WHAT YOU ARE ASKED TO DO » Using the material that follows, output exactly the lines from the one containing "Where should I" through the one containing "Mute audio with", with both ends kept.

TASK DATA »

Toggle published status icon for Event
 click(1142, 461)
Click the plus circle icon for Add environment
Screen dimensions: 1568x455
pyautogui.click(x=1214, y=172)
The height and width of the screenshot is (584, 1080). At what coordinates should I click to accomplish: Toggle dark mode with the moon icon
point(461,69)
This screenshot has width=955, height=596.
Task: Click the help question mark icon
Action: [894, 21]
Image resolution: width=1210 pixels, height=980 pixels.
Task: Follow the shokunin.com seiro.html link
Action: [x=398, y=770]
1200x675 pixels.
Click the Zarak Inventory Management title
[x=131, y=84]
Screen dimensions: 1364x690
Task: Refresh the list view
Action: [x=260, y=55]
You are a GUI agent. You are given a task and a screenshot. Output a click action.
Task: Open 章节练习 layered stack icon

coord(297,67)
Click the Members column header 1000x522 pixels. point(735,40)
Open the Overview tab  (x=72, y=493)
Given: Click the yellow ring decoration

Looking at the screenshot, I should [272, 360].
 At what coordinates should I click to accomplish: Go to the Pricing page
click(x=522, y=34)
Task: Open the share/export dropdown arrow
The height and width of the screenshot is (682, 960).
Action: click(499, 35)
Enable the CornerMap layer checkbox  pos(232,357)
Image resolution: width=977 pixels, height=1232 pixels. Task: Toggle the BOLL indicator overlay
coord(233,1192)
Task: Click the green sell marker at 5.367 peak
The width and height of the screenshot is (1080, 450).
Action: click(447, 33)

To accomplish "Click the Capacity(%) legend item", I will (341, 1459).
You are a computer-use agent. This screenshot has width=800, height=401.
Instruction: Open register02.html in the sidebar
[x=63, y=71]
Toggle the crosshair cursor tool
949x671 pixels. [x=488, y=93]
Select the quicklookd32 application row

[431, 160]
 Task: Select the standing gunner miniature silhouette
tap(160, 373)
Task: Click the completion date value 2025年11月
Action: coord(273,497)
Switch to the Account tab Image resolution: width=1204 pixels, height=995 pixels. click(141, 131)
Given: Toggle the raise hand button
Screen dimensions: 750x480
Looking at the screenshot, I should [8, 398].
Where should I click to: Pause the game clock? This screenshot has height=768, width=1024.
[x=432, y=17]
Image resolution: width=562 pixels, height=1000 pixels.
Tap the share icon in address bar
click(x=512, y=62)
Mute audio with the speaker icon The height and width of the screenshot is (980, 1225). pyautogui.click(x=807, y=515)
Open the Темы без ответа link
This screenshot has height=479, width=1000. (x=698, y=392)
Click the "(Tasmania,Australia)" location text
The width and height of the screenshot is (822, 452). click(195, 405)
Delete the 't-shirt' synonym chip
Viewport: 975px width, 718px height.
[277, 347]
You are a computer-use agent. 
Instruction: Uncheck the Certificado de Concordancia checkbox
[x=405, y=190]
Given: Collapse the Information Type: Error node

WRITTEN RESPONSE »
Where should I click to: Pause the game clock? This screenshot has height=768, width=1024.
[x=432, y=17]
Image resolution: width=562 pixels, height=1000 pixels.
Tap the share icon in address bar
click(x=512, y=62)
Mute audio with the speaker icon The height and width of the screenshot is (980, 1225). pyautogui.click(x=807, y=515)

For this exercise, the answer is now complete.